■ **DIRECTION**:
Render the data from the line containing "Given: Select the Brand column header" to the line containing "will pyautogui.click(x=335, y=225)." as a numbered list, leaving out blank lines.

■ **STORED RECORDS**:
━━━━

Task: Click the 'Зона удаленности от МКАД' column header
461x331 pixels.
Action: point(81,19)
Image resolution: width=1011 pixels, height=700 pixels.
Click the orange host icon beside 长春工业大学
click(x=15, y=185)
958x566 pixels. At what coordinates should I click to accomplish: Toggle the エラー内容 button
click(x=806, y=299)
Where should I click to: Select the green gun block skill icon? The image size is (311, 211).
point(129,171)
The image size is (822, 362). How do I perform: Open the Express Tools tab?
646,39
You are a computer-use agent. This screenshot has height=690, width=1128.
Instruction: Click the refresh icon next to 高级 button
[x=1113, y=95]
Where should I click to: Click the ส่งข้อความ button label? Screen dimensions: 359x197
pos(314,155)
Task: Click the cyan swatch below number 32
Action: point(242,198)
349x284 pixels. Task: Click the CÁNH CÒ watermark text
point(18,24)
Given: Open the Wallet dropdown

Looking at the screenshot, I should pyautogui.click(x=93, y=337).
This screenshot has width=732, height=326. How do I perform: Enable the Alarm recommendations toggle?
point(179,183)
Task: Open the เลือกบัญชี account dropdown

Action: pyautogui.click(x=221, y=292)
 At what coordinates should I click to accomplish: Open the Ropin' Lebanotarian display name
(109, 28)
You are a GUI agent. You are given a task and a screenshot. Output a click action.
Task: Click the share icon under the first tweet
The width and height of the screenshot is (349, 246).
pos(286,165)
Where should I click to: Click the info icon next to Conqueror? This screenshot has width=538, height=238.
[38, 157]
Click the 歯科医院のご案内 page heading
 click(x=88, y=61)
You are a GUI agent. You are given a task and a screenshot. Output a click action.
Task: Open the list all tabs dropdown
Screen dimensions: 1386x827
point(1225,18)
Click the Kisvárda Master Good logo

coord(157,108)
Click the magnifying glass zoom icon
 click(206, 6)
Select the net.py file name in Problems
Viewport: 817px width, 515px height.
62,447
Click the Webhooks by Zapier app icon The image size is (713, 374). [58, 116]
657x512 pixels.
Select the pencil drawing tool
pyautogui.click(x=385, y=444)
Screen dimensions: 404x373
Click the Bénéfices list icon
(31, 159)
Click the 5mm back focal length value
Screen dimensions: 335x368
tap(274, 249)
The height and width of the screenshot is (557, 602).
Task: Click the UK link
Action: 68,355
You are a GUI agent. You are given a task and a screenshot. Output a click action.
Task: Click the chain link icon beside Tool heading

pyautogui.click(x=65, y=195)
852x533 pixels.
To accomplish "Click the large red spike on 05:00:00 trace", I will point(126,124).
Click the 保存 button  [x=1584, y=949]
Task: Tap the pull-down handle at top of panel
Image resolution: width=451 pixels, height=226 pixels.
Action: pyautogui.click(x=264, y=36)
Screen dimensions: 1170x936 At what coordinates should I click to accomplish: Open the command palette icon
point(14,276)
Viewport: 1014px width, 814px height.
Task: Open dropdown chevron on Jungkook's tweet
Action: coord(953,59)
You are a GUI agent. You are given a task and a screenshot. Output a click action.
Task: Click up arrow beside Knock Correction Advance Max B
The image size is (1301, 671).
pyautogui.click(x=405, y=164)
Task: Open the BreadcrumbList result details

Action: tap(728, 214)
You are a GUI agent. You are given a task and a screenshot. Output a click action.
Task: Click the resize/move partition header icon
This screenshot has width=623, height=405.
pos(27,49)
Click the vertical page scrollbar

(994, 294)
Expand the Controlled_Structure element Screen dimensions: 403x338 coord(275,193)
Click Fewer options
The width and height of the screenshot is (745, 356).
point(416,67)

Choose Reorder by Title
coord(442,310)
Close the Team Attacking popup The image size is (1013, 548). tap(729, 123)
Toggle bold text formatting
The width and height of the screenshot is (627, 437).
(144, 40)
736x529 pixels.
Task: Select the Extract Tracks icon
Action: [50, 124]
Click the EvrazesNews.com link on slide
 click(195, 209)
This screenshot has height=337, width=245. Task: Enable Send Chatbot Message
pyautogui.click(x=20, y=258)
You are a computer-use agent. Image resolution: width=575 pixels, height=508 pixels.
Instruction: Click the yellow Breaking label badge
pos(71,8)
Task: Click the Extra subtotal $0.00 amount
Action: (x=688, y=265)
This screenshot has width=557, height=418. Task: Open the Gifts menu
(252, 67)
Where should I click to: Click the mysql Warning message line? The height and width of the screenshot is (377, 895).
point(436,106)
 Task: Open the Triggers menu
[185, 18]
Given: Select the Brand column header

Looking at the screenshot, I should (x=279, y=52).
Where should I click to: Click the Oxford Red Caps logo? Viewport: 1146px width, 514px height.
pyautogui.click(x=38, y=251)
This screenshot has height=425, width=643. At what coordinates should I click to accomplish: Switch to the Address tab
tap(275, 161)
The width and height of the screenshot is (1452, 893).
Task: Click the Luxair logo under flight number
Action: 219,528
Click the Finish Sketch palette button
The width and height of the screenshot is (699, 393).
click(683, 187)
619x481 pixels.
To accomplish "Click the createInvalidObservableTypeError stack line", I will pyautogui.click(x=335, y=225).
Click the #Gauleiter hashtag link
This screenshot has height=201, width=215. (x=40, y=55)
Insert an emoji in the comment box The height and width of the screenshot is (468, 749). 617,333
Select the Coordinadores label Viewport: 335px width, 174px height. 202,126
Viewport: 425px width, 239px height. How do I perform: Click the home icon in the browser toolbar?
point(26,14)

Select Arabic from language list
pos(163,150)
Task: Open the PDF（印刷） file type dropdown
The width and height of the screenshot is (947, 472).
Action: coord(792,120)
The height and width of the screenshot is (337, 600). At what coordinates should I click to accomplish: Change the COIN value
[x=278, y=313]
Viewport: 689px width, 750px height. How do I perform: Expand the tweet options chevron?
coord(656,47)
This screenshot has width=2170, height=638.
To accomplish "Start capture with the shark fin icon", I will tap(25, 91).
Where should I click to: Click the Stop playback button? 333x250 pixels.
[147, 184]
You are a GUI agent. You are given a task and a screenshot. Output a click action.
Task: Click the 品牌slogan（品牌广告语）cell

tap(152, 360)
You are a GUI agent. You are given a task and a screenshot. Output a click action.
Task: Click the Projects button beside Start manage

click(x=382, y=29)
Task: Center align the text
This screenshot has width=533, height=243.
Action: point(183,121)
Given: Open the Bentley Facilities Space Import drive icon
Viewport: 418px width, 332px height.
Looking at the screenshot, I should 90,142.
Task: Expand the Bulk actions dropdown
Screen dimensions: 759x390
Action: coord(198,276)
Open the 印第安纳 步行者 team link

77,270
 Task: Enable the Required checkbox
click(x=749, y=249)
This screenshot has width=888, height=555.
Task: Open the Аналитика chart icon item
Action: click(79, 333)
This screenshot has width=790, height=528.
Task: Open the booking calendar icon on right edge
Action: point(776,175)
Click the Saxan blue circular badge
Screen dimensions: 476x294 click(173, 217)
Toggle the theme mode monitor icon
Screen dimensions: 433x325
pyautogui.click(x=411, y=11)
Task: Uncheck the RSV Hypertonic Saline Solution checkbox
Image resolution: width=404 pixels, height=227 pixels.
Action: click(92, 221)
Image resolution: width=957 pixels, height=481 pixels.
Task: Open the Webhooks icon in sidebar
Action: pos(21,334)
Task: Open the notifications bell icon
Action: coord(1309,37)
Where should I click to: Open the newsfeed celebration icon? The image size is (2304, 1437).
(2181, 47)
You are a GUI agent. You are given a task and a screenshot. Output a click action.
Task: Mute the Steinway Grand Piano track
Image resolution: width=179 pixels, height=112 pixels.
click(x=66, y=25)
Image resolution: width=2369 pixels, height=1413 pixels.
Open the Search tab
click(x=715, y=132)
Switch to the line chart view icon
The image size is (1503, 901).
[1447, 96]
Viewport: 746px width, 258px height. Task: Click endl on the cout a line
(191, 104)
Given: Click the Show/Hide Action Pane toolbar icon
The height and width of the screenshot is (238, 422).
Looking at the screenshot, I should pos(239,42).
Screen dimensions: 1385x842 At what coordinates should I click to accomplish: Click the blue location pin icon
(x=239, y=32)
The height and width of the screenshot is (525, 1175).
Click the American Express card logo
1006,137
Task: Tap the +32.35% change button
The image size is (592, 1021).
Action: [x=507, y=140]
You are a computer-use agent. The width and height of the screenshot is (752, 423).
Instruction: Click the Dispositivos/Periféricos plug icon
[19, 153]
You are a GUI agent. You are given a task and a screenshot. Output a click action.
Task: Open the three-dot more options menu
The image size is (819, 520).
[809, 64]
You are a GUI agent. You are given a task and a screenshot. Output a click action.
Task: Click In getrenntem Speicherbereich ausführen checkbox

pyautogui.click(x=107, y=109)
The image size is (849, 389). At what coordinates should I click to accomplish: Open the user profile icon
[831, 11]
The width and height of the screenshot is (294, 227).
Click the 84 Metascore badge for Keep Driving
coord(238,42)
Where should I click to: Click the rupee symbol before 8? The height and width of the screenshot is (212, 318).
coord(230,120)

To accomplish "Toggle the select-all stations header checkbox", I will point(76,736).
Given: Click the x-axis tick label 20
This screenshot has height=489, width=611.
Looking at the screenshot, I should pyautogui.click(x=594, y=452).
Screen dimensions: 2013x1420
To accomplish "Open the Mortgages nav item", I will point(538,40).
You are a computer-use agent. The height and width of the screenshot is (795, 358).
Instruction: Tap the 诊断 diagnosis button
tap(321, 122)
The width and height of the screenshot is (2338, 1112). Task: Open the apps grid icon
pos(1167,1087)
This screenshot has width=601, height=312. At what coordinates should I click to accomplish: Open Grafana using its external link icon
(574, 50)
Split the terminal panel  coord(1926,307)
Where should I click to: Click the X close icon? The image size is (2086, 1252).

━━━━

■ **WRITTEN ANSWER**:
1. Given: Select the Brand column header
2. Looking at the screenshot, I should (x=279, y=52).
3. Where should I click to: Click the Oxford Red Caps logo? Viewport: 1146px width, 514px height.
4. pyautogui.click(x=38, y=251)
5. This screenshot has height=425, width=643. At what coordinates should I click to accomplish: Switch to the Address tab
6. tap(275, 161)
7. The width and height of the screenshot is (1452, 893).
8. Task: Click the Luxair logo under flight number
9. Action: 219,528
10. Click the Finish Sketch palette button
11. The width and height of the screenshot is (699, 393).
12. click(683, 187)
13. 619x481 pixels.
14. To accomplish "Click the createInvalidObservableTypeError stack line", I will pyautogui.click(x=335, y=225).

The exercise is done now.